*** Block opens ***

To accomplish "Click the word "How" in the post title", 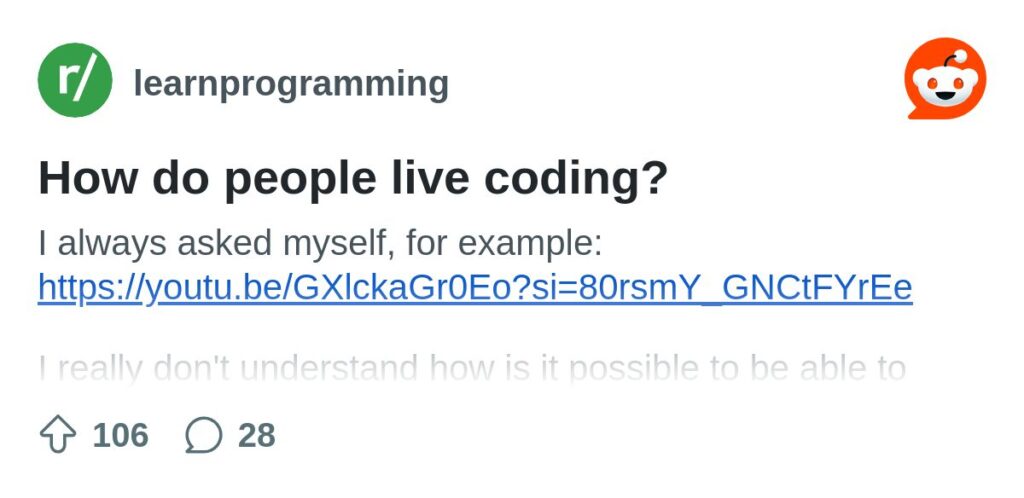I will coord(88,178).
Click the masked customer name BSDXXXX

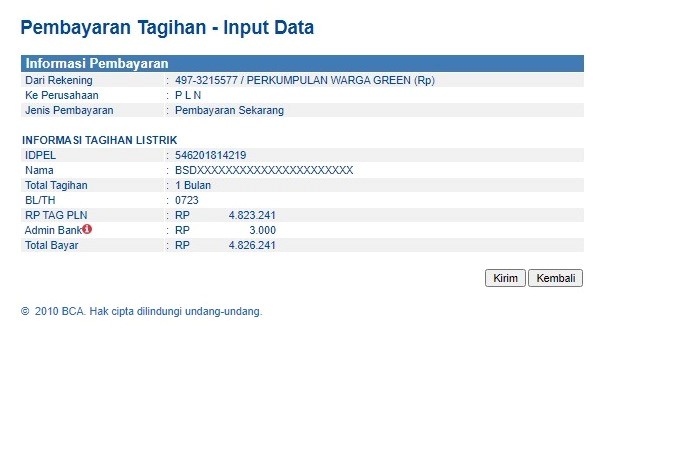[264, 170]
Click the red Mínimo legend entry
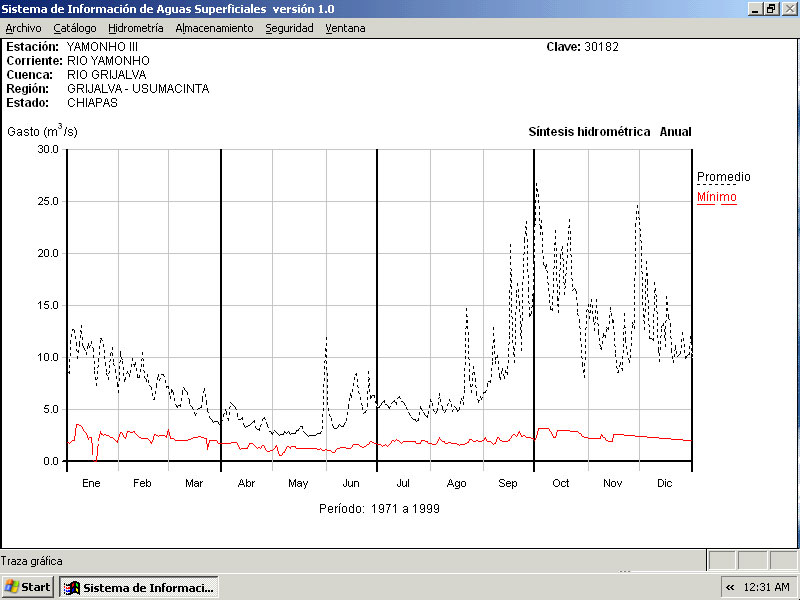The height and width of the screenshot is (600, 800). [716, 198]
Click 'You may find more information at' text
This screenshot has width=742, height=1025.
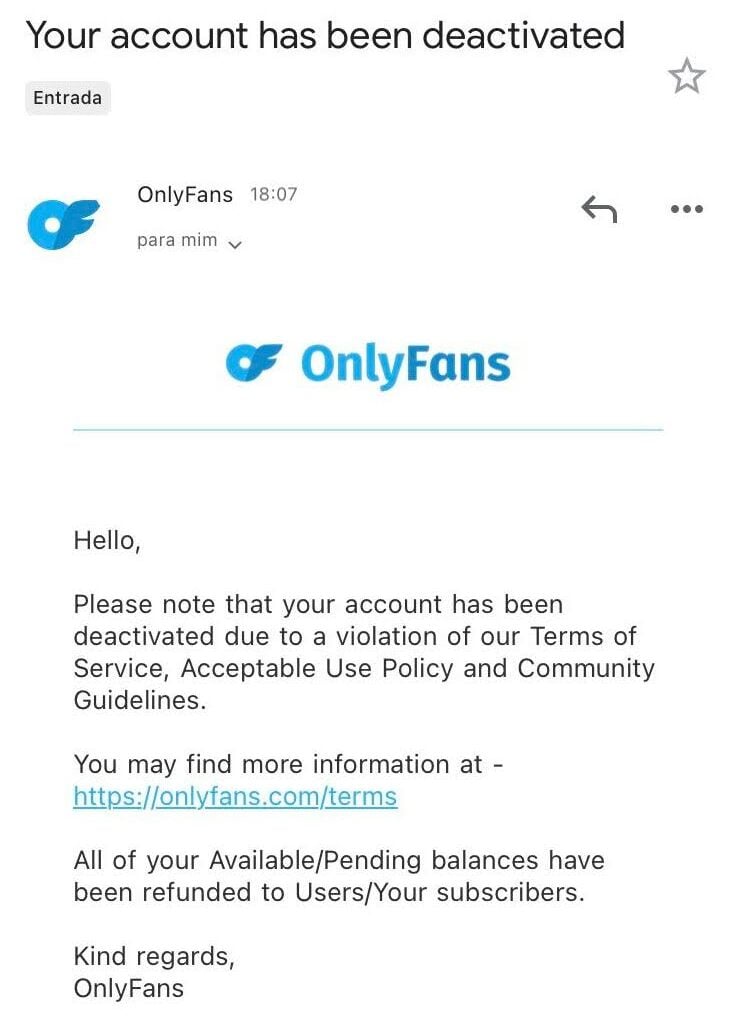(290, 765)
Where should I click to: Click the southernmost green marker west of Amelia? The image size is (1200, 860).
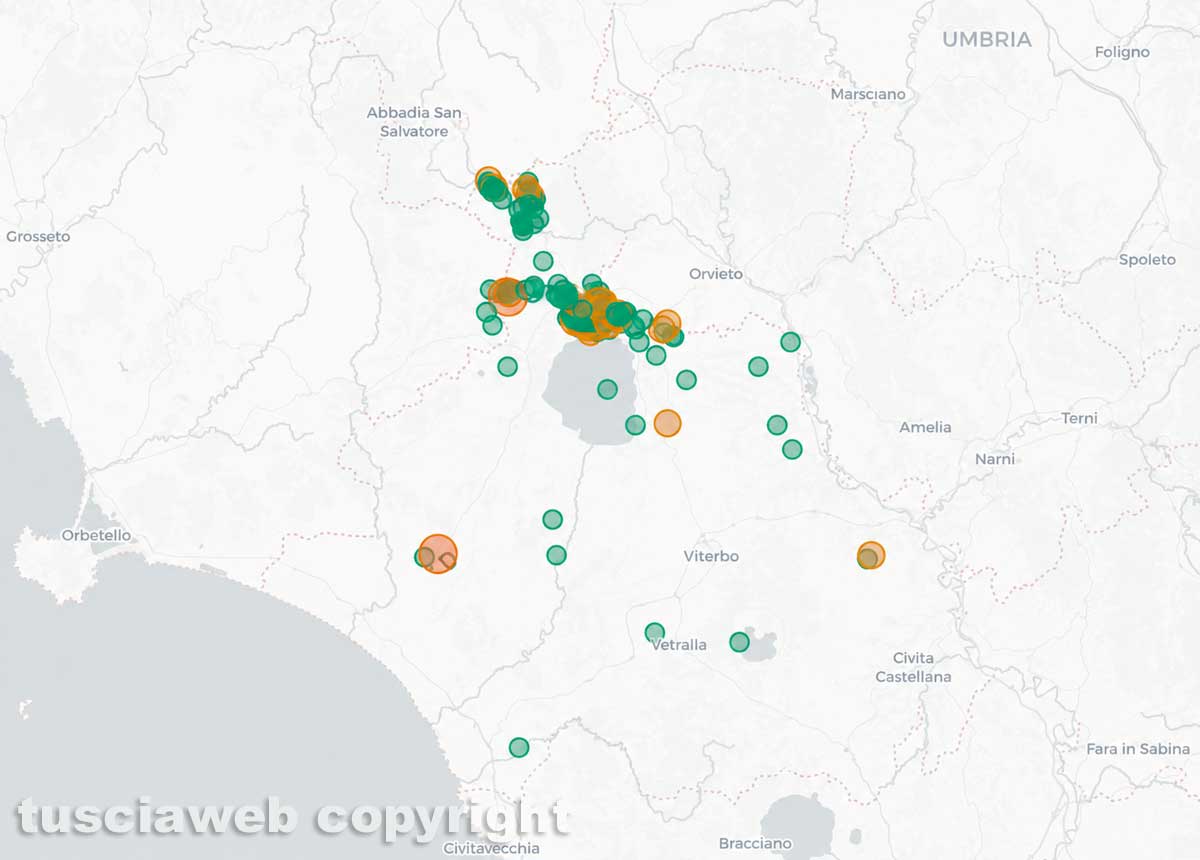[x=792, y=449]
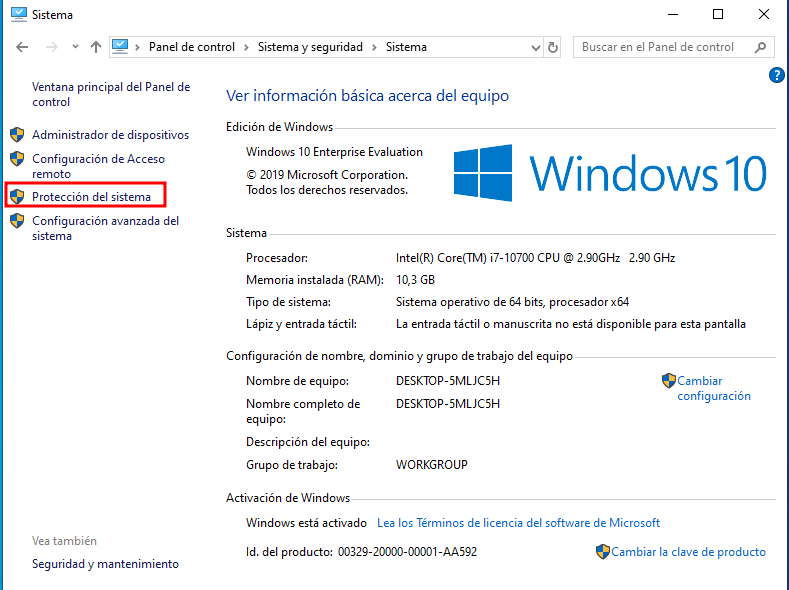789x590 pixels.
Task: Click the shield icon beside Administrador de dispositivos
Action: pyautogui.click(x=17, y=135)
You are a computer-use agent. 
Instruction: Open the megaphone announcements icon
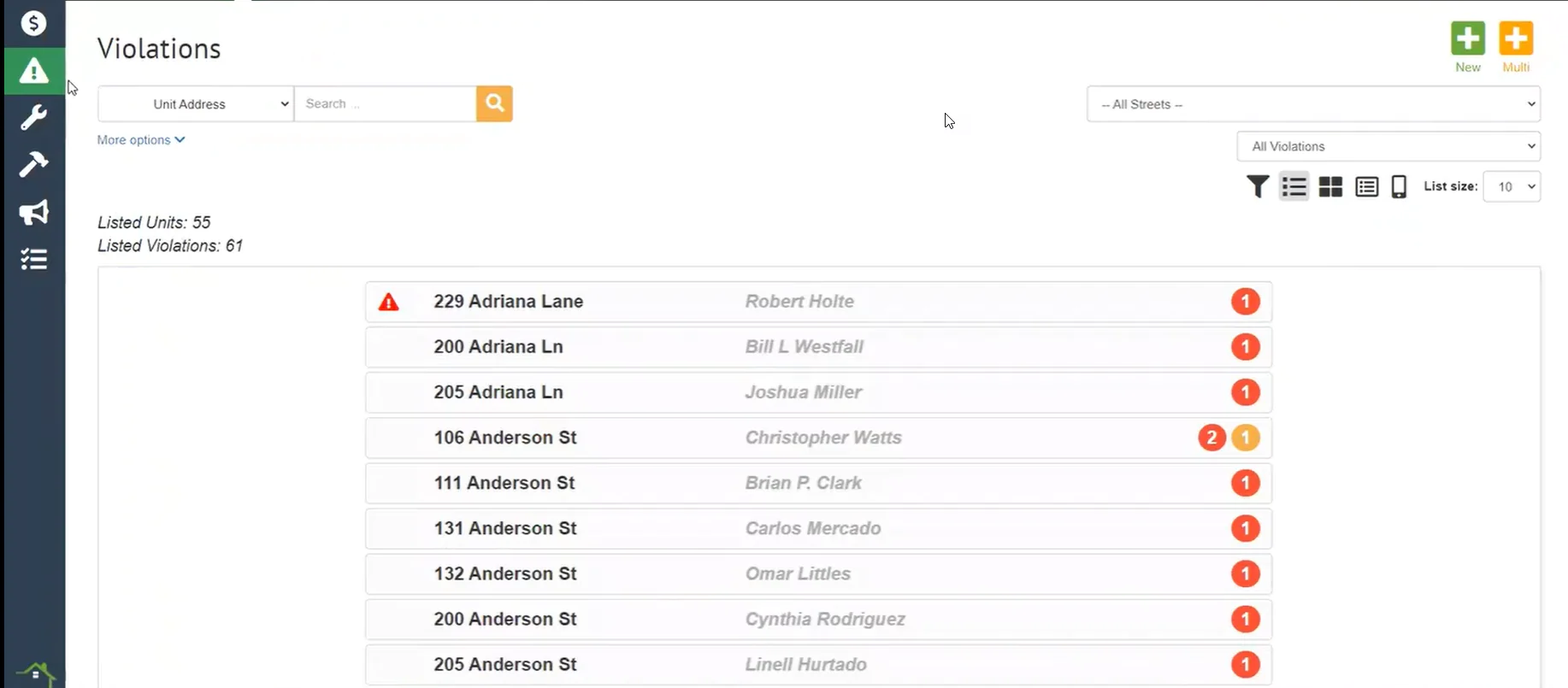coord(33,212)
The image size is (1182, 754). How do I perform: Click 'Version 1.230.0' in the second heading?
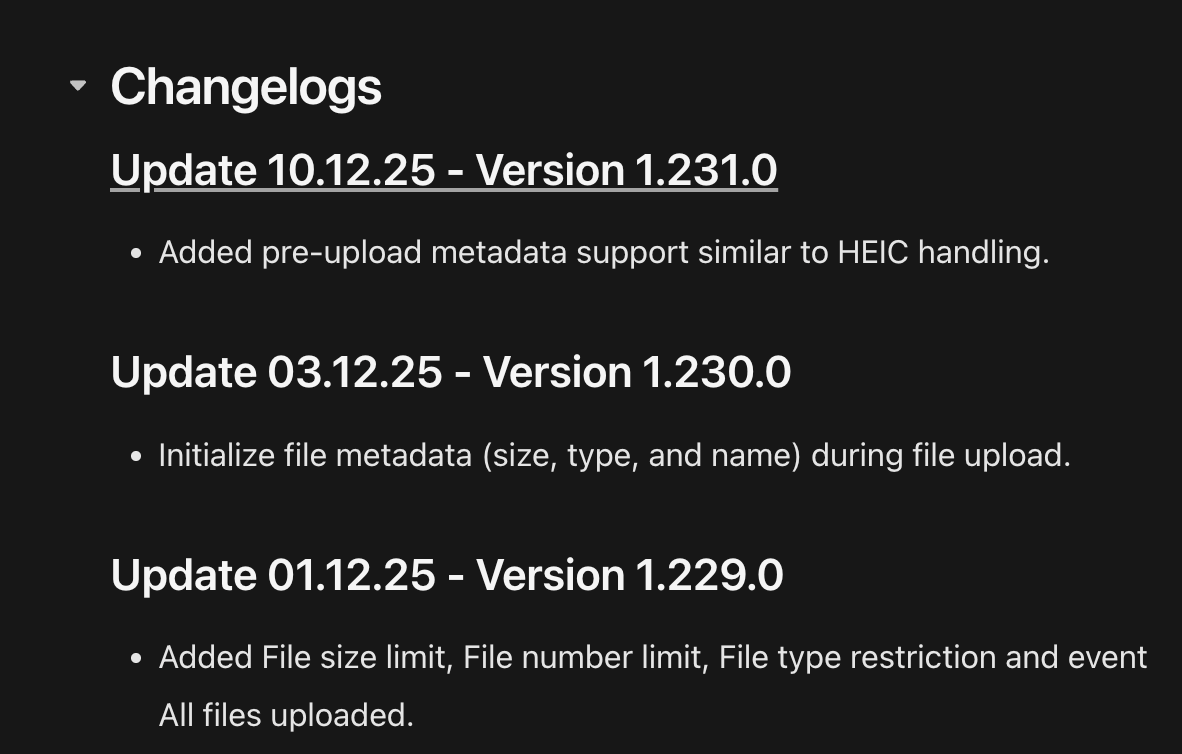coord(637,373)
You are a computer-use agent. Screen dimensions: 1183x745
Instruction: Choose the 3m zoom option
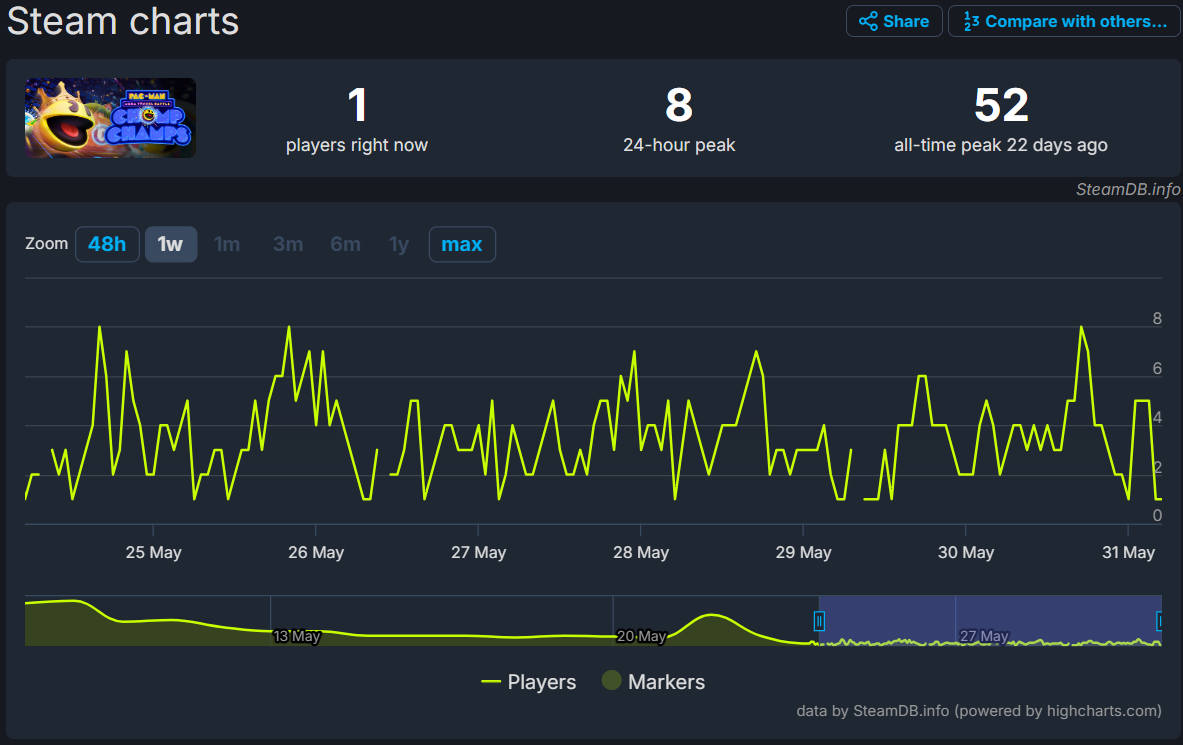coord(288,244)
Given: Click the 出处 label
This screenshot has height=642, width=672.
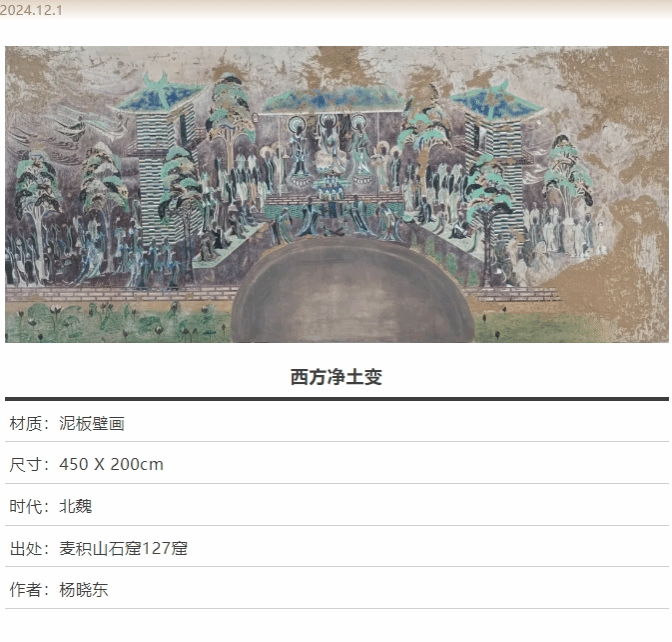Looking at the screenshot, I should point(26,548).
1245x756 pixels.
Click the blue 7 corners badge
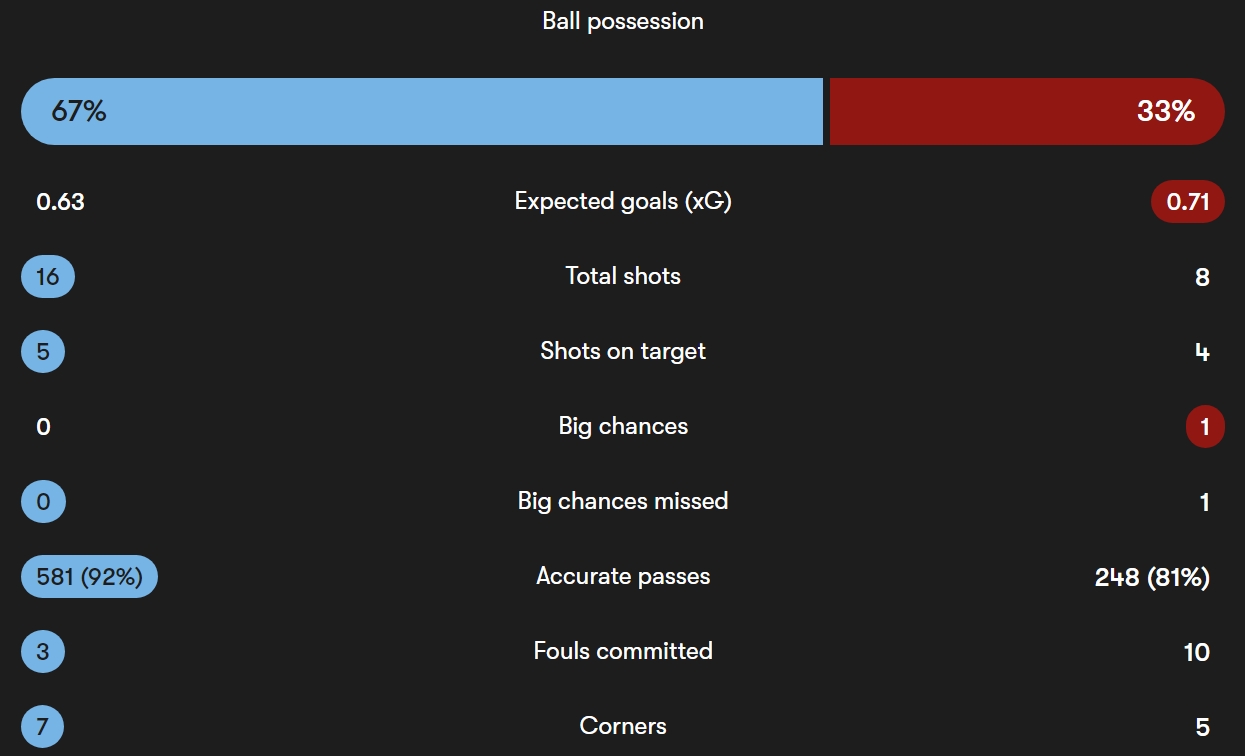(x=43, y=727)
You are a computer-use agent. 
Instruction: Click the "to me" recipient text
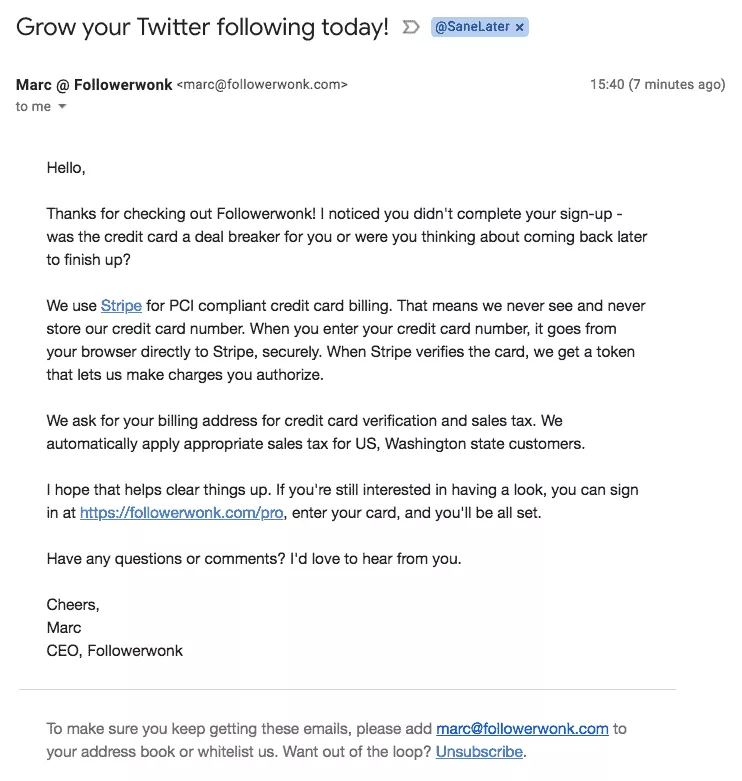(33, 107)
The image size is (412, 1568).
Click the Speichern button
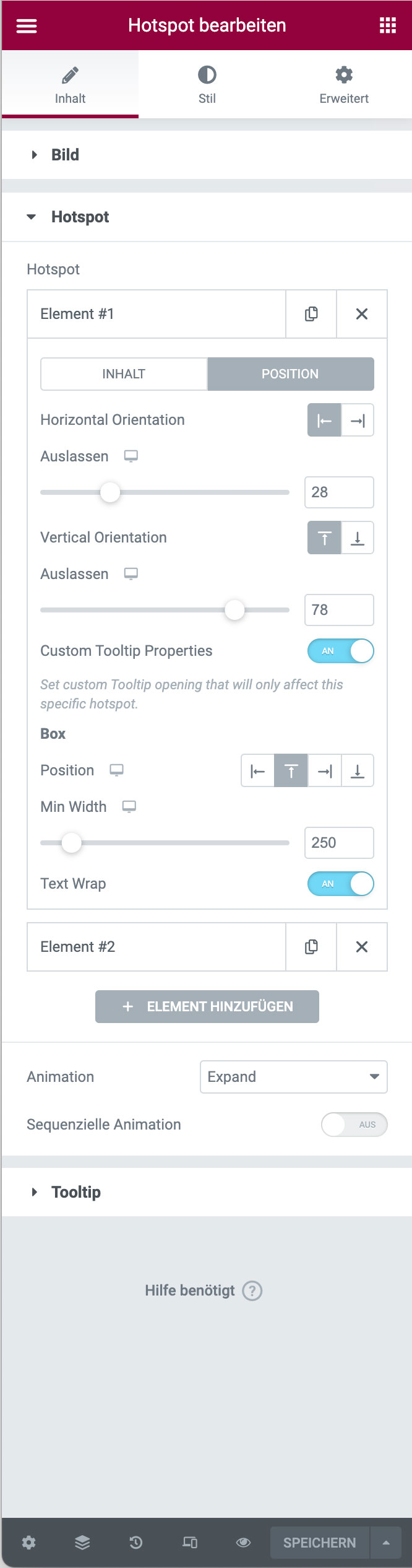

*** Block closes ***

> [Action item]: Restate word for word each line from the one containing "Click the red Mínimo legend entry" through the end of the material, pictures excluded.

> [Solution]:
Click the red Mínimo legend entry
The height and width of the screenshot is (600, 800). [716, 198]
Click 'You may find more information at' text
This screenshot has width=742, height=1025.
(290, 765)
Where should I click to: Click the southernmost green marker west of Amelia? The image size is (1200, 860).
[x=792, y=449]
789x590 pixels.
Task: Click the shield icon beside Administrador de dispositivos
Action: pyautogui.click(x=17, y=135)
You are a computer-use agent. 
Instruction: Open the megaphone announcements icon
coord(33,212)
The image size is (1182, 754). How do I perform: Click 'Version 1.230.0' in the second heading?
coord(637,373)
You are a computer-use agent. Screen dimensions: 1183x745
Instruction: Choose the 3m zoom option
coord(288,244)
Given: Click the 出处 label
This screenshot has height=642, width=672.
Looking at the screenshot, I should point(26,548).
1245x756 pixels.
Click the blue 7 corners badge
(x=43, y=727)
You are a computer-use agent. 
Instruction: Click the "to me" recipient text
(33, 107)
The image size is (412, 1568).
Click the Speichern button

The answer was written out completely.